Folded Memory
Nova Paul
Yllwbro
Xin Cheng
Maria Olsen
Emerita Baik
Vivian Lynn
Flora Christeller
Mo H. Zareei
Richard Niania & Joyce Campbell
Bridget Reweti
Taarn Scott & Hana Pera Aoake
Susan Skerman
Richard Frater & Richard Francis
Curated by Susan Ballard and Sophie Thorn
17 November 2023 – 28 March 2024
Folded Memory is a second chapter in an exhibition series which opened with Listening Stones Jumping Rocks in 2021.
Listening Stones Jumping Rocks began a conversation. We spoke of a convergence of human and natural histories, and the central role of art. We thought about the fast slow scale of geological time. We imagined the gallery as strata. We considered what it might mean to think beyond human-scale; to pay attention to the planet and the deep-seeded knowledge we might find should we be listening.
Folded Memory begins with a tree. Or a part of a tree. A cross-section of a Tōtara to be precise. He Tōtara rangatira sprouted as a sapling sometime around the year 1481. What was this tree witness to? Its growth rings hold the carbon it breathed for 425 years. He Tōtara was felled in 1906 in Taihape and brought to Te Herenga Waka, where it was used to tell new stories. It had a colonial history placed along its rings tracing Columbus to Cook. Wars were mapped. Memory was stalled.
Folded Memory reimagines the narratives held deep within the rings of he Tōtara and extends these pūrākau across the uneven ecosystem of a forest. Stories spiral out of artworks. Bright colours from the leaf litter reach up through the understory, and exhale across the overstory. There are clearings where new knowledge is gleaned, meetings are held, and alliances form. A canopy holds visions, cosmic and awakening, and above it in the emergent layer, bodies are warmed by the sun.
The artworks in Folded Memory are made from many parts and carry within them a resistance to simple answers. Shifting from planet to plant, folding connections with cosmic worlds into alternative visions of living and being, Folded Memory questions the physical evidence of time held within the rings of a tree.
Drawing on Nga Puhipuhi o Te Herenga Waka—Victoria University of Wellington Art Collection alongside key loaned items to both complement and complicate the collection. Folded Memory is part of an ongoing collaboration between Susan Ballard and Sophie Thorn. It is envisioned as part of a larger series which aims to shift from listening, to remembering, to imagining and in doing so narrate a new environmental art history of Aotearoa.

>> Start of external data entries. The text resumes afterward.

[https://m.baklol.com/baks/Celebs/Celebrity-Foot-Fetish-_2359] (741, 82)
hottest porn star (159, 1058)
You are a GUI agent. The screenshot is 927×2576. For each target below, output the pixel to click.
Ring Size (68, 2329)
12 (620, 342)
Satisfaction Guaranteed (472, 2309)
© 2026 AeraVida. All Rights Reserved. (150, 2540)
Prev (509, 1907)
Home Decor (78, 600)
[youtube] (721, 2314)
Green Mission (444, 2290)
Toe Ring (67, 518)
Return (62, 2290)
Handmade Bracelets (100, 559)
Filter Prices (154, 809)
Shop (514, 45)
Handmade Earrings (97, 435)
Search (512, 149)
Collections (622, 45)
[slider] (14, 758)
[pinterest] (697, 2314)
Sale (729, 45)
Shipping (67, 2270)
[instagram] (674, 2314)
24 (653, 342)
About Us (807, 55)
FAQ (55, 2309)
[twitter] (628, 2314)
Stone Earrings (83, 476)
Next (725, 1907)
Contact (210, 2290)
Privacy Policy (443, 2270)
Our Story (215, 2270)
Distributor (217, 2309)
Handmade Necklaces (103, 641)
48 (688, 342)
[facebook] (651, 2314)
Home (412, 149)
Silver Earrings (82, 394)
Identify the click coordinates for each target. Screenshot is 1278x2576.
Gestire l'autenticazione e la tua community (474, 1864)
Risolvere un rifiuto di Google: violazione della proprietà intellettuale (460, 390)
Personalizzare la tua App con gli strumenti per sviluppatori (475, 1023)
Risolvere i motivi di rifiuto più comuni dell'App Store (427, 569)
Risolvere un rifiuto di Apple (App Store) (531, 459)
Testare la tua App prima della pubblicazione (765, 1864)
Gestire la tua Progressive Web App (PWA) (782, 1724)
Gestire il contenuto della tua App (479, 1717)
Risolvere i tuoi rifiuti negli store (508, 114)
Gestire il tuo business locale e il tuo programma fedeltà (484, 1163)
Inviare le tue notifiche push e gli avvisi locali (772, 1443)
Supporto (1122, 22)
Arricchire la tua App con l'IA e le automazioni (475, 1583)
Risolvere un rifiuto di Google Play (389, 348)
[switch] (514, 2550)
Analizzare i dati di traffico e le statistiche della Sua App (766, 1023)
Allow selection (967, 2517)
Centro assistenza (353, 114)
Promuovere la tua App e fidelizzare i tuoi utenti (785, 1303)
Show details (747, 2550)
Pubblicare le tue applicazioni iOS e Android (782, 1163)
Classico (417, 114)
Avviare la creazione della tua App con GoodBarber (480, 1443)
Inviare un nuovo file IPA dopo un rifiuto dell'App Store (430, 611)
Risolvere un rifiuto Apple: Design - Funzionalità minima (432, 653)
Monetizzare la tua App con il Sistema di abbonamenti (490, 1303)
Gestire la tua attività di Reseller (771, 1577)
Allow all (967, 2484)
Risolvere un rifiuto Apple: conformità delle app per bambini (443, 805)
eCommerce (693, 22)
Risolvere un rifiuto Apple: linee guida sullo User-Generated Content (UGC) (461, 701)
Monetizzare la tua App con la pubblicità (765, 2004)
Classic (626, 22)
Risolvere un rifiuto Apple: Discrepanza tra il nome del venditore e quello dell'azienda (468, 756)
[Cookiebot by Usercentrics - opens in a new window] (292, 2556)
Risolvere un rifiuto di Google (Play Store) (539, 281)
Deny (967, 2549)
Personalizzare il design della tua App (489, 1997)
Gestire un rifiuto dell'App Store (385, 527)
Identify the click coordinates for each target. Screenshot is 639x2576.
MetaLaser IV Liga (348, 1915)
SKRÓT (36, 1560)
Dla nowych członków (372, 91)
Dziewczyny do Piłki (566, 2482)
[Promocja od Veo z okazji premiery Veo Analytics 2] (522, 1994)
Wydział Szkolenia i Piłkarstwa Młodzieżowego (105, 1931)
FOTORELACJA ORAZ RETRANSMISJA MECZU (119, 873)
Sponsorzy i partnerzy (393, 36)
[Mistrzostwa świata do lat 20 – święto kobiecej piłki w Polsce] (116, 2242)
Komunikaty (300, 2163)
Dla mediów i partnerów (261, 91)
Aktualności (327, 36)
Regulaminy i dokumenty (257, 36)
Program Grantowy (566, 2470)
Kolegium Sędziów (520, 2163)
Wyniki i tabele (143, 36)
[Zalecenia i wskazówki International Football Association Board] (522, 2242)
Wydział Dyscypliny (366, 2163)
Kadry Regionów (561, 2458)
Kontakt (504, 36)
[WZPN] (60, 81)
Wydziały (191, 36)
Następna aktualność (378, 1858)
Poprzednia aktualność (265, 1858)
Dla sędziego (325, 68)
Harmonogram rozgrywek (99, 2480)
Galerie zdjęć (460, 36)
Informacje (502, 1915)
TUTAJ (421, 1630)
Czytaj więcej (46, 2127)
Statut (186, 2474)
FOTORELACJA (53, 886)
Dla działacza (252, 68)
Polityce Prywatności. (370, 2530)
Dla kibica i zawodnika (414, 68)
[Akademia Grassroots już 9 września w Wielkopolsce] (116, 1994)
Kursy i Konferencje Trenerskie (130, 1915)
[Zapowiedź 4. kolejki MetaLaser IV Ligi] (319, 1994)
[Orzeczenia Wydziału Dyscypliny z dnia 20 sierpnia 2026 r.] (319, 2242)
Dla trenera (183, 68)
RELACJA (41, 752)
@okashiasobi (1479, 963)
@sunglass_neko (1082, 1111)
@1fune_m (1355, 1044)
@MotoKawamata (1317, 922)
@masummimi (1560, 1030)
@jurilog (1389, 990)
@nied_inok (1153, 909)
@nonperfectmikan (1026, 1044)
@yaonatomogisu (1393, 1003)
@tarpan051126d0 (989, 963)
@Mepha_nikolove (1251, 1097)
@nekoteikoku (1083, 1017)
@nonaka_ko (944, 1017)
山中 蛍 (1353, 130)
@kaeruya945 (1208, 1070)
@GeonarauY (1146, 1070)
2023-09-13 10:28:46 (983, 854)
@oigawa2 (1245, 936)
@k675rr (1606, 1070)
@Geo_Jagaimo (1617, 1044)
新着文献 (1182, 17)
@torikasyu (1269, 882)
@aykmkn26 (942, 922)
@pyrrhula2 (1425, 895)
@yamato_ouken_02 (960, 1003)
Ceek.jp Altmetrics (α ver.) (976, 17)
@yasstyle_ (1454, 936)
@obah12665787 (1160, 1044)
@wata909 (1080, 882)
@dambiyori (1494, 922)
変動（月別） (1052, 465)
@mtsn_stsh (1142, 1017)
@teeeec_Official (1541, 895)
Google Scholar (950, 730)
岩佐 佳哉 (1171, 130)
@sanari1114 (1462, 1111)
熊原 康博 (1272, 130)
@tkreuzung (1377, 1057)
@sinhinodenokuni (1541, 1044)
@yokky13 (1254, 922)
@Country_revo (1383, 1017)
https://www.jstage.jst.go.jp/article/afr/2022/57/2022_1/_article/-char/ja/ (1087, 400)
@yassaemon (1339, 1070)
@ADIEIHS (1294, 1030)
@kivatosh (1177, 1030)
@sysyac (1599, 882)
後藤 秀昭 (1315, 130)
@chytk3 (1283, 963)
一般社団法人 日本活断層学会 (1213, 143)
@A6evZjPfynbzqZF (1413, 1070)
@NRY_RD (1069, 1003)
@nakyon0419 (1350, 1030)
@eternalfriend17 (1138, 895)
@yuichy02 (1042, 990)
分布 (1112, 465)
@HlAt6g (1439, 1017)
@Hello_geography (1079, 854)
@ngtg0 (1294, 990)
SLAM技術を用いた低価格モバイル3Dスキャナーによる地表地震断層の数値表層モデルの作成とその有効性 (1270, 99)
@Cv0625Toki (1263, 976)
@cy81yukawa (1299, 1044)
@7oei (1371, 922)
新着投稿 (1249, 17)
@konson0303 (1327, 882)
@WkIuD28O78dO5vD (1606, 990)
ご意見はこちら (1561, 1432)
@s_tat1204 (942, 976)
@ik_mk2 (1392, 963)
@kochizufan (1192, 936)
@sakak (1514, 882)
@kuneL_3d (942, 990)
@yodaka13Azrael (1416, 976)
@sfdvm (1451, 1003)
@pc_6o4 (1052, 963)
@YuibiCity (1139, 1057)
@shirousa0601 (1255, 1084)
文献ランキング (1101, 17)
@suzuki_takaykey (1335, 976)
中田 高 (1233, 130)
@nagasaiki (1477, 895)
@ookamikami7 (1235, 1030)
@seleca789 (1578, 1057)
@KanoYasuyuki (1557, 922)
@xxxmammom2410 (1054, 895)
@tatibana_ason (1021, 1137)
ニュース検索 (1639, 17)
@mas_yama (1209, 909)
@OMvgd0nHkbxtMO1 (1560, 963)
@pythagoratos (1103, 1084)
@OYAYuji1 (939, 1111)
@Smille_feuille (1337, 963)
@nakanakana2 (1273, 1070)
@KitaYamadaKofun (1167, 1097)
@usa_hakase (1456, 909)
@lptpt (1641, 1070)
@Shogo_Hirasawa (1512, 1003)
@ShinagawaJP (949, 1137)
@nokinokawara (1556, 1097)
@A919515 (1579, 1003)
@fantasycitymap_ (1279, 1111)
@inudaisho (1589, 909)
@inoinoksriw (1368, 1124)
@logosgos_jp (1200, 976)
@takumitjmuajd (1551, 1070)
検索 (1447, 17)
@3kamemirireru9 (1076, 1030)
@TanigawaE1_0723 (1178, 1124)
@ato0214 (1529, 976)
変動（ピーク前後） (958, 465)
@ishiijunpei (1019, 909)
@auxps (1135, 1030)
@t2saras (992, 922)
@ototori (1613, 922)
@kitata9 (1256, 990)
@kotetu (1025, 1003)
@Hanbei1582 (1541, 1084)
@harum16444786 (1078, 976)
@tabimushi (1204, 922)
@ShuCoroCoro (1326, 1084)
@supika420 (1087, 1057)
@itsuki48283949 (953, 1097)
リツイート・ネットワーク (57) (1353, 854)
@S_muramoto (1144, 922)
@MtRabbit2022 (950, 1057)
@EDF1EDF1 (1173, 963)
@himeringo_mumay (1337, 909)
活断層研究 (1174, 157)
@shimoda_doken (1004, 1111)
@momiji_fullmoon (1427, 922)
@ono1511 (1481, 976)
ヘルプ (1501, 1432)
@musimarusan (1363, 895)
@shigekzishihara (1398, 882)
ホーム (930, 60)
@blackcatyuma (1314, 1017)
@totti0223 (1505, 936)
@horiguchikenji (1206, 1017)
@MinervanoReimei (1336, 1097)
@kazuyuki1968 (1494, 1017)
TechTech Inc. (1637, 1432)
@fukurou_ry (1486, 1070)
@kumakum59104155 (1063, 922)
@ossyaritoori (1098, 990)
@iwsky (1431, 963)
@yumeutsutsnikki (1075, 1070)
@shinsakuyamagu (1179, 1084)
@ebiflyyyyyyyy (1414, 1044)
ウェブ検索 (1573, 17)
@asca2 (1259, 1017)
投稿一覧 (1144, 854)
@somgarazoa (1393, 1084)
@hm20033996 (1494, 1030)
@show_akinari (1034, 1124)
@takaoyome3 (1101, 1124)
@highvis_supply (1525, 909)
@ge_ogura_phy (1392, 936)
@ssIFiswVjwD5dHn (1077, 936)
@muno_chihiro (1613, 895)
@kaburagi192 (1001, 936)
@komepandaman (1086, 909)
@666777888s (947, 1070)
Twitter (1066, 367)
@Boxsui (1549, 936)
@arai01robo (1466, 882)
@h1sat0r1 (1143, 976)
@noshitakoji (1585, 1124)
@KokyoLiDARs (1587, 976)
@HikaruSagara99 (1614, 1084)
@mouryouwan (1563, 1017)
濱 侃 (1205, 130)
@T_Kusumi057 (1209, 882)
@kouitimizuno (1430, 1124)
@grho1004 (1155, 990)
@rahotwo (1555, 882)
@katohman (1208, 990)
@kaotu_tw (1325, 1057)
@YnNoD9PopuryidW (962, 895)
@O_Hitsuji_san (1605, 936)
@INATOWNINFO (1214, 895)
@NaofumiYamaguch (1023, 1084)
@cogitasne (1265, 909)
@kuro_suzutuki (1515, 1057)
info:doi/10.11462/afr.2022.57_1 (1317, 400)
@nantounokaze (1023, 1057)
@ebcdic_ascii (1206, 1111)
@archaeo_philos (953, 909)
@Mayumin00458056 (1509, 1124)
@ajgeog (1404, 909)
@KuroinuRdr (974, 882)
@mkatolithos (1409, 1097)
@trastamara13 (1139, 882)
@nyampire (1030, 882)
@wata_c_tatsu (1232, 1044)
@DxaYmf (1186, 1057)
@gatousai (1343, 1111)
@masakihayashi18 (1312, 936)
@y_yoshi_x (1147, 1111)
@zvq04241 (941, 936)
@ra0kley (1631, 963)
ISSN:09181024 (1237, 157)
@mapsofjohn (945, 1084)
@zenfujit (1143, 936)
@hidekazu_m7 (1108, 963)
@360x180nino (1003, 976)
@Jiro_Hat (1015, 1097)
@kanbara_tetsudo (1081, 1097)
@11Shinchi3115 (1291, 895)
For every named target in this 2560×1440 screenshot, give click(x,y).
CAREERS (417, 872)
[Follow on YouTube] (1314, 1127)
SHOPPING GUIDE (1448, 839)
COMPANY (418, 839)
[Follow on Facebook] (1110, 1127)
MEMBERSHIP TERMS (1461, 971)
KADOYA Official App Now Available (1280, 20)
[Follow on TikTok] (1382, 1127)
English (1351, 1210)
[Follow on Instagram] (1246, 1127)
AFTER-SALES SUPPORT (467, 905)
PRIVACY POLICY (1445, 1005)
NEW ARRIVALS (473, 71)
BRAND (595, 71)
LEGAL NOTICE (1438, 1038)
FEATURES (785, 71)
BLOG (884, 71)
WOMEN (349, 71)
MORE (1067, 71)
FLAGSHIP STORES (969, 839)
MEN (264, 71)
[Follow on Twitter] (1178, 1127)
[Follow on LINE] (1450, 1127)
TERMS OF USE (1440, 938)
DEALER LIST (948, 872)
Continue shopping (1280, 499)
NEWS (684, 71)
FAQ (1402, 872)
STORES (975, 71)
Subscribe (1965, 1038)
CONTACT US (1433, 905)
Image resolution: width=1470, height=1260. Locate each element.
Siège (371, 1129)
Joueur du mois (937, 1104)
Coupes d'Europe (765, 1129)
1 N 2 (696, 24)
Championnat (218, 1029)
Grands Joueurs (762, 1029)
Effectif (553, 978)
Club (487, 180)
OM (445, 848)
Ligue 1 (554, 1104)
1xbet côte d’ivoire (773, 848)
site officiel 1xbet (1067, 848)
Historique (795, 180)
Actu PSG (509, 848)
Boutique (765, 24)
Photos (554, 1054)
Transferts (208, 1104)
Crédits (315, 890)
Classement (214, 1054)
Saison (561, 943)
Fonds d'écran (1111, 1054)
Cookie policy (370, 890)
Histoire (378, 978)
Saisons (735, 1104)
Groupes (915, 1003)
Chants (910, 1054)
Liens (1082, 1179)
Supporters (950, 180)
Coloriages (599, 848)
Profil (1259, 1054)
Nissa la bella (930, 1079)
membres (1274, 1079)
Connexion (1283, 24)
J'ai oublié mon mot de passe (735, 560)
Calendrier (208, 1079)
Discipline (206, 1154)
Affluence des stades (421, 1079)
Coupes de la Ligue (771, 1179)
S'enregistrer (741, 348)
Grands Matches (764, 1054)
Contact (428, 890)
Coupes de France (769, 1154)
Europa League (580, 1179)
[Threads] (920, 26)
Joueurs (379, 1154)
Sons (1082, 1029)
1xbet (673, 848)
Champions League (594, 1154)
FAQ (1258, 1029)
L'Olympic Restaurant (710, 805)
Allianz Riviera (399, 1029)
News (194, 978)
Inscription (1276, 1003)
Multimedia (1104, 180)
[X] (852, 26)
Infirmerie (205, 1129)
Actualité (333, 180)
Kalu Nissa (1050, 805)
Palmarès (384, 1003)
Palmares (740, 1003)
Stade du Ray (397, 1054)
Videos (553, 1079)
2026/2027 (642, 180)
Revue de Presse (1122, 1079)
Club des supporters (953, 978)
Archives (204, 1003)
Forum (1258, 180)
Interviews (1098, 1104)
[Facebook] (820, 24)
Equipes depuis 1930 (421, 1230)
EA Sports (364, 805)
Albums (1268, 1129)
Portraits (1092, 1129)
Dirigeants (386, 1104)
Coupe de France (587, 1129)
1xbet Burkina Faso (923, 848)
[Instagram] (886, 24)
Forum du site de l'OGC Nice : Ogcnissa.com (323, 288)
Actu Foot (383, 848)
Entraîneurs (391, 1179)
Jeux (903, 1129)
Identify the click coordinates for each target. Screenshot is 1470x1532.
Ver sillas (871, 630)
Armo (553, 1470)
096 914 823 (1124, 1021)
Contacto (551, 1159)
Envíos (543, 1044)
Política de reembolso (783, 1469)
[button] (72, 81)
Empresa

Susan Ballard is an art writer and curator who teaches in art history at Te Herenga Waka—Victoria University of Wellington, Aotearoa New Zealand. Recent essays have appeared in October, Environmental Humanities, GeoHumanities, Cultural Geographies, and the Sydney Review of Books. Her books include 100 Atmospheres: Studies in Scale and Wonder (with the MECO network, Open Humanities Press 2019) and Alliances in the Anthropocene (with Christine Eriksen, Palgrave 2020). Her book Art and Nature in the Anthropocene was awarded the best book in the AAANZ Arts Writing and Publishing Awards 2022. Su curated Listening Stones Jumping Rocks for Te Pātaka Toi Adam Art Gallery, Wellington in 2021, and is currently building a collaborative environmental art history of Aotearoa housed inside an excel spreadsheet, and writing Shift Work: Art and Life in the Third Millennium with her friend Liz Linden, to be published by Punctum Press in 2024.
Sophie Thorn has been with Te Pātaka Toi Adam Art Gallery since 2014. She is currently on secondment from the position of Kaiwhakarākei Curator Collections to the role of Manutaki Director. She holds a Master of Arts in Art History and Theory from the University of Canterbury and a Diploma in Law and Collections Management through the London Institute of Art Law. She studied Heritage Materials Science through the Physical Sciences department at Te Herenga Waka—Victoria University of Wellington and at the Chemical Institute of Technology in Prague, Czech Republic. She has held positions at the Canterbury Museum, Experience Wellington, and Te Manawa Museums Trust. In 2021 she curated the exhibition Listening Stones Jumping Rocks with Su Ballard.